TT for me is a strange mix of things... if it had longitudinal engine with RWD or Quattro it would be significantly longer. But it would not be the same product: the styling (i.e. proportions and look) of the MkII TT is what won my heart, the powertrain is OK but if that's all I was after I would have rather chosen a GTI or R32 and saved a lot of money.

That said, if in your market the purchase and running costs are not that different, "no excuse for cubes", go for the 3.2 and enjoy!!


----------



## philbur (Apr 15, 2007)

More nonsense. FWD drive (together with a transverse engine) was invented to provide more usable space for a given external size.

Phil



 Toshiba said:


> FWD was invented to cheapen production costs.


----------



## philbur (Apr 15, 2007)

The words "sports car" means different things to different people. Before you can discuss if the TT is a good sports car or not you have to have a common agreement w.r.t. the definition.

Phil


----------



## mapen (Nov 22, 2007)

Mmmm... good to see that I'm not the only one with a TT RWD in mind. Not sure I understand the comment on the MX5 though. I've got one (well the wife has old Enos) and I've never driven a more planted, fun, roller skate of a car!!!

Yes its rattly, not very comfortable, and is small, but when you ask it to turn left or right at virtually any speed it just does it!!!I swear its on rails! :lol:

And the fuel guage seems to show full all the time no matter how you treat it. Its a girls car I know, but wouldn't be fun if it were a blokes!! :idea:

I love tearing around in it at weekends when I can....wouldn't like to crash in it though. The panels would fold like toilet paper!!

No match for the class,refinement and styling of the TT though.


----------



## FinFerNan (Feb 28, 2007)

Quick everyone, word is you *MUST* sell your poxy 2.0T FWD shopping trolley NOW. Because his royal Toshibaness say's it's pointless.

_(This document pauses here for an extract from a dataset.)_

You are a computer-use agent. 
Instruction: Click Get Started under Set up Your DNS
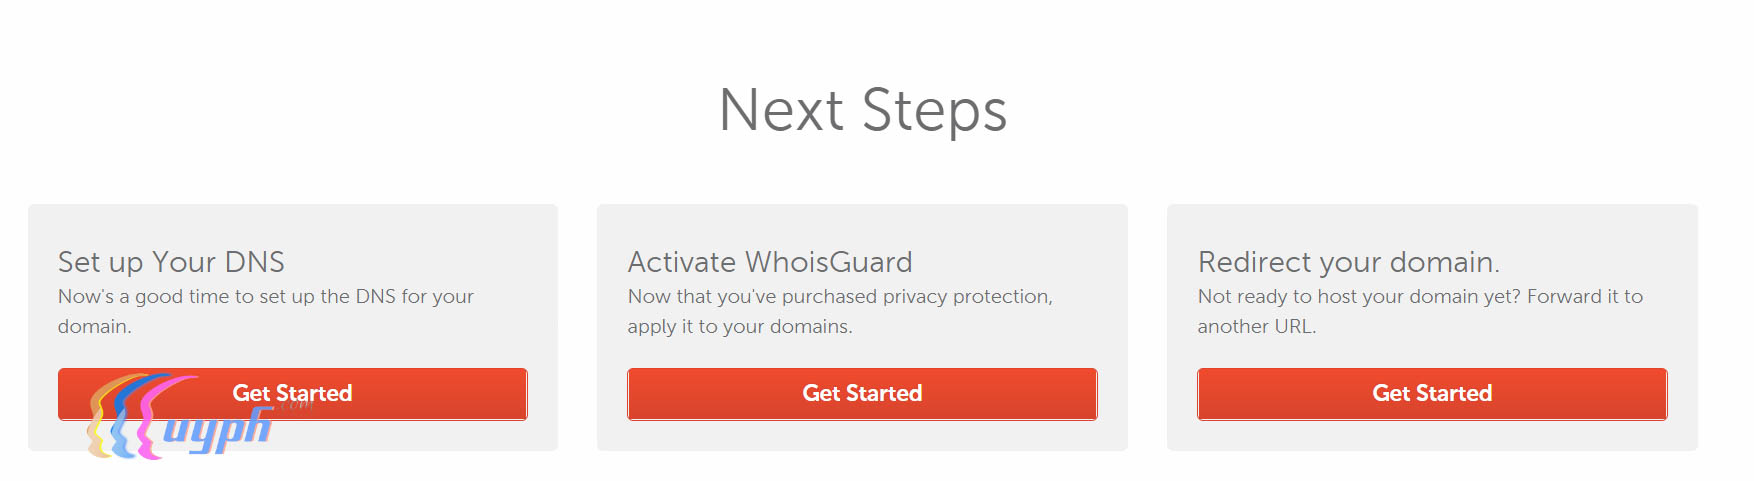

Tosh - Did you get bullied at school coz your Dad drove a Beige Austin Maxi or something? (for those of you that don't know what I mean, the Austin Maxi was a pretty dire FWD car)


----------



## sane eric (Jul 19, 2007)

sane eric said:


> Wow, that was all nearly civilised.
> 
> Welcome to the forum. I agree with the search previous threads, read the reviews and go and get a test drive of both (which I see you have done). 2.0TTC suited me, never drove the 3.2, can appreciare why those who like it do so.
> 
> Runs quickly away while all is still calm.........


Spoke to soon. Still running.......


----------



## Toshiba (Jul 8, 2004)

FinFerNan said:


> Quick everyone, word is you *MUST* sell your poxy 2.0T FWD shopping trolley NOW. Because his royal Toshibaness say's it's pointless.
> 
> Tosh - Did you get bullied at school coz your Dad drove a Beige Austin Maxi or something? (for those of you that don't know what I mean, the Austin Maxi was a pretty dire FWD car)


Nope, princess.

I never said to sell you car.
Shopping trolley - you said it.
1.8T is a better car - the mags will all say so :roll:


----------



## Janitor (Jul 2, 2007)

I was going to request a thread lock after two constructive pages as well. Not a single cock-wave in sight up until then :roll:

Thanks for the tip though Finners - I'd have hated to suddenly find myself thoroughly enjoying a shite car


----------



## T3 (Sep 24, 2006)

sniff sniff.
whats that fowl smell?

Just Tosh airing his laundry.

Dude you simply just dont know how to express an opinion in a decent and polite manner.

tsk tsk..


----------



## Toshiba (Jul 8, 2004)

Not airing anything, its an opinion, i dont like the FWD version at all.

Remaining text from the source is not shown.